Não incomum, tornou-se, no mínimo, incômodo falar sobre dízimo até mesmo nas igrejas históricas. O motivo para isso pode estar relacionado ao fato de que em muitos espaços evangélicos, a prática da coleta financeira ter tomado ares de barganha com o Deus. Nesses espaços de fé, o crente que não contribui com seus dízimos e ofertas sofrem pressão religiosa sendo ameaçados com versos e passagens – principalmente do Antigo Testamento –, afirmando que Deus enviaria “o devorador” sobre suas finanças. Assim, o pagamento do dízimo seria para estes um tipo de “propina divina”, com intuito de forçar com que Deus impeça o ataque das forças do Mal sobre o fiel. Uma verdadeira tragédia teológica.

Mas, o que a Bíblia diz no que concerne ao dízimo?

A Bíblia trata do dízimo como uma ordenança divina de três modos no Antigo Testamento. (1) Num primeiro momento ele é destinado aos descendentes de Levi: “dou como herança aos levitas os dízimos que os israelitas apresentarem como contribuição ao Senhor”, pois eles não tinha herdado terras na distribuição inicial. Isto é, dinheiro para sustento daqueles que ficaram responsáveis pelo cuidado religioso integralmente. (2) Outro tipo de dízimo era reservado ao patrocínio das festas religiosas anuais de Israel. Os frutos do campo eram levados à Jerusalém para usufruídos coletivamente (Dt 14.22-23). (3) Havia ainda um terceiro tipo de dízimo: o de socorro aos mais frágeis da sociedade. Estrangeiros, pessoas sem terra ou sem herança, órfãs e viúvas era alvo dessa coleta feita a cada três anos. A Lei Mosaica assim tratava o dízimo na Primeira Aliança.

Porém, com a Nova Aliança, firmada na pessoa de Jesus Cristo, toda lei caducou (Hb 8.13). Vivemos no tempo do Espírito; e nesse tempo, as palavras do Cristo resignificaram toda Lei Mosaica. E isso vale para o dízimo também. Como, então, fica o dízimo agora?

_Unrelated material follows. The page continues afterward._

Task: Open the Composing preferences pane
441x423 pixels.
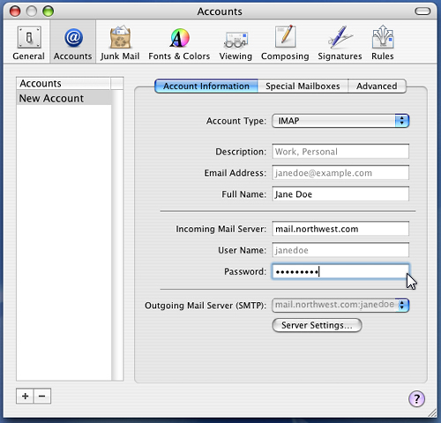Action: click(285, 42)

O dízimo deixou de ser uma ordenança, um mandamento; na proposta do Evangelho ele dá lugar ao compromisso de amor com o reino de Deus: “Cada um dê como dispôs em seu coração, sem pena nem constrangimento, pois Deus ama a quem dá com alegria”. Paulo tratou desse tema nas igrejas cristãs quando a região da Judéia passou por um período de fome (At 11.27-30). Coríntos, gálatas, romanos, moradores da Antioquia e de vários outros lugares se empenharam em dar suporte aos necessitados.

Uma igreja que é compromissada com o reino de Deus recebe dízimos e ofertas de pessoas que dão liberalmente, generosamente e com gratidão a Deus por tudo que Ele fez e tem feito por meio de Sua Igreja, e os aplicam no cuidado dos mais fracos, na anunciação das Boas Novas, na manutenção de seus templos e no sustento de seus pastores e pastoras.

Nós cristãos devemos dizimar não por obrigação ou por medo; antes, o fazemos nosso compromisso e por nosso amor ao reino de Deus.